Going on adventures is great. Coming home is hard. It is awesome to reconnect with friends and family, it feels really great to take a hot shower every morning, and to make coffee and an omelet on a stove, but in the end, the novelty wears off. Eventually, the ease of living in your home with electricity and running water becomes a cause for boredom and resentment. Soon enough, the hot water becomes cool, the kitchen gets dirty, and you find yourself stuck in the tedium of life.
Many of us are searching for an endless summer, struggling to cope with the idea that we have to hold a job (at least enough to afford food and health insurance) when all we really want to do is explore, and to live. I mean really live. I don’t mean a life that cycles around a 9 to 5, I don’t mean living just to kill time until we die. That is why we (or at least I) go on adventures; I am striving to live a life without the doldrums of monotony.
I recently returned from a very extended road trip, I was lucky enough to have had the time to spend over three months living in my not-so-trusty Jeep while climbing every rock in sight. It was a strange realization to find that I am happiest sleeping in a hammock, I am happiest cooking over a campfire, I am happiest in the outdoors. Realizing these things was scary, not because I fear an alternative lifestyle, but because I fear the return. I fear the moment that I pull into my driveway, I fear the time when the trip is done, when I untie my boots and knock the mud off of them.
Now, I am home. I live in a lovely home in Colorado, with great friends and roommates, but still, I find myself starring at the ceiling wishing it were millions of stars. Returning from any trip is difficult; it is a struggle to embrace the normality of existence, once you have lived. However, living on the road has taught me that adventure is not only a physical struggle but also a mental marathon. Each day, when you wake up somewhere new, you have to get out of a cozy sleeping bag, make campfire coffee, meet new people, get lost, hike hours in the wrong direction, and struggle with loneliness and anxiety. Ultimately though, when you are on the road or on the trail, these things become normal, they become the best moments of your life.

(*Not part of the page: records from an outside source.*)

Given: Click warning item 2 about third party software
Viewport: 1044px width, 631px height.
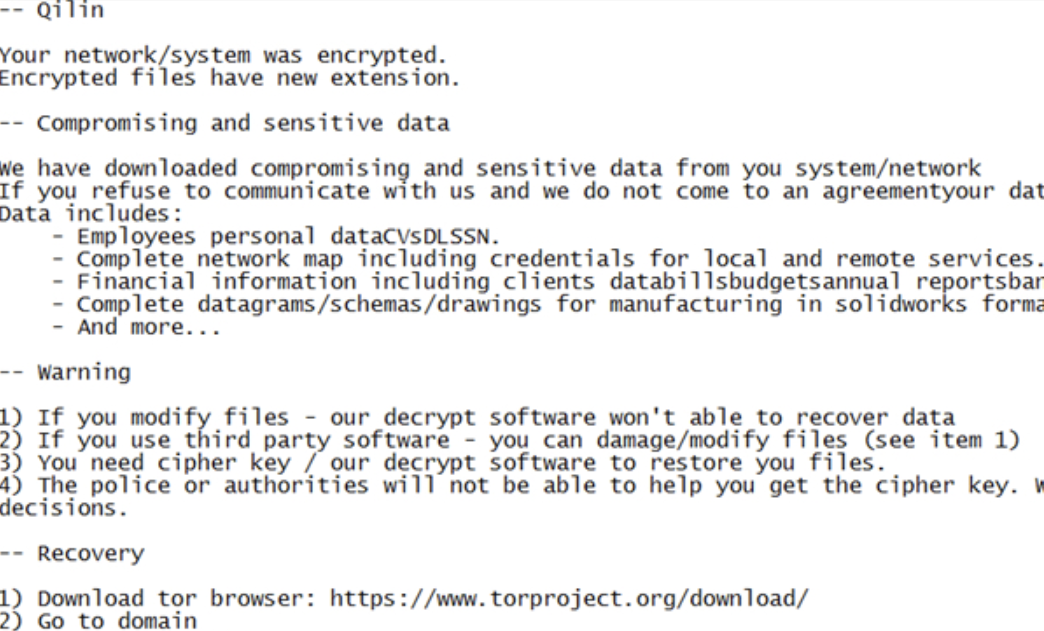Looking at the screenshot, I should pyautogui.click(x=509, y=440).
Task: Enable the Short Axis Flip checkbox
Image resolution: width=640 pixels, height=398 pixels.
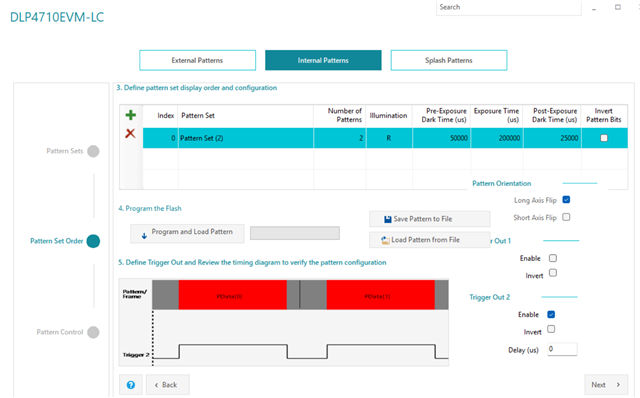Action: pos(566,217)
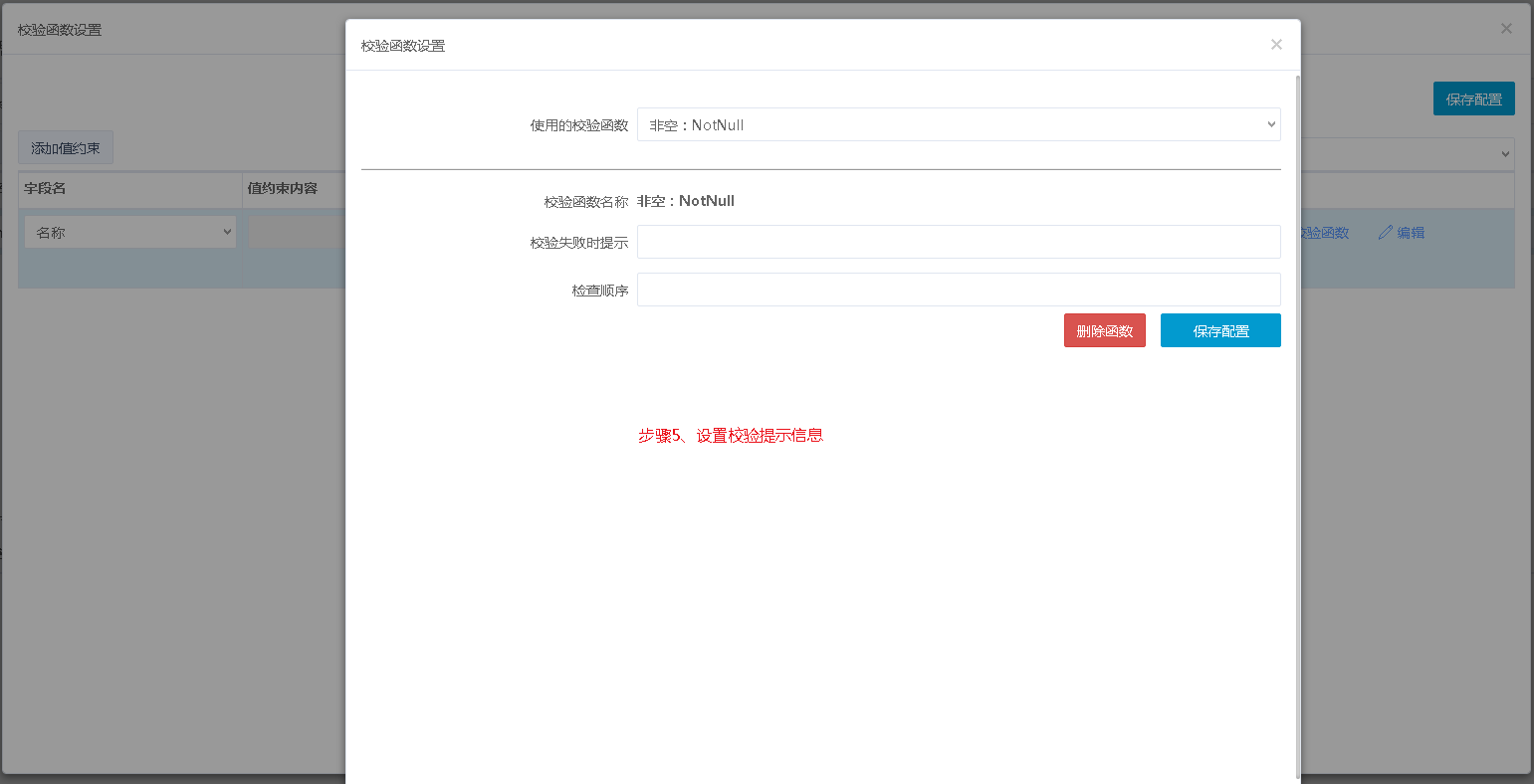This screenshot has width=1534, height=784.
Task: Close the front 校验函数设置 dialog
Action: pyautogui.click(x=1276, y=45)
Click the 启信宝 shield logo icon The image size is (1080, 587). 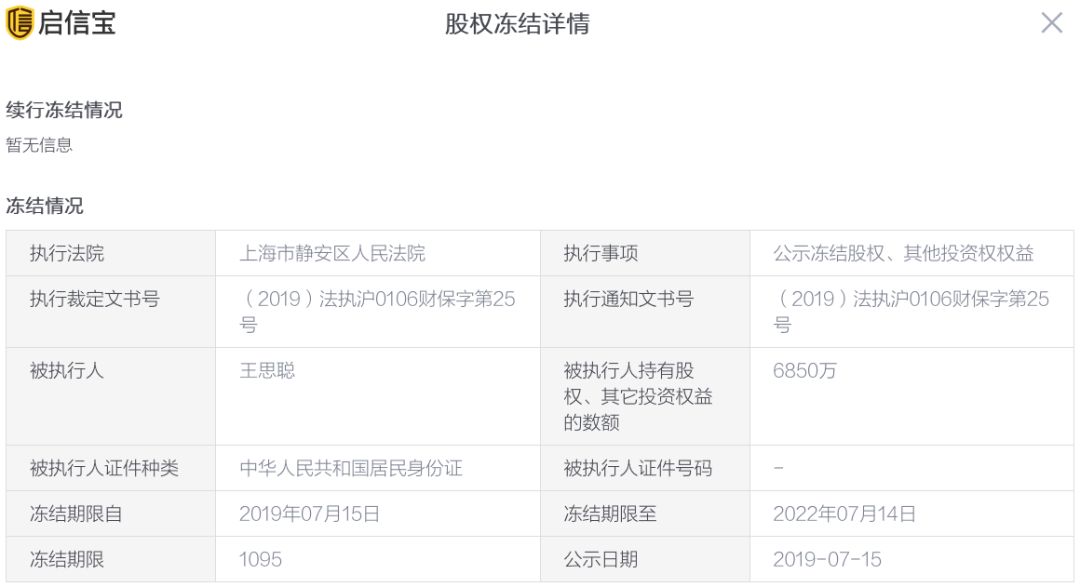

It is crucial to live every day like you are waking up somewhere new. Whether you are just returning from a trip or have yet to take the adventure that awakens your soul, strive to see the world with new eyes. There are always new people to meet; there will always be wrong trails to take and stars to be stared at. Life at home will never be the same as life on the road and no five coarse meal will ever taste as good as freeze dried fajitas after a 20 mile day, but with a little effort, even your home town can become the vessel for adventure.